Set task:
Rewrite the data below as a Markdown table with the columns Row and Text, covering only the lines between the one holding "Viewport: 586px width, 366px height." and the one holding "The image size is (1280, 720).", inclusive. Number each line in Row, put the line itself in Text, and leave out any blank lines.

Material:
--- --- ---

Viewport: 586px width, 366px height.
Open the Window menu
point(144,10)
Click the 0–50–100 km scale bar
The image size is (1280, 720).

--- --- ---

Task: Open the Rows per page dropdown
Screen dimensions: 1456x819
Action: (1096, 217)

--- --- ---

Output for this task:
| Row | Text |
|---|---|
| 1 | Viewport: 586px width, 366px height. |
| 2 | Open the Window menu |
| 3 | point(144,10) |
| 4 | Click the 0–50–100 km scale bar |
| 5 | The image size is (1280, 720). |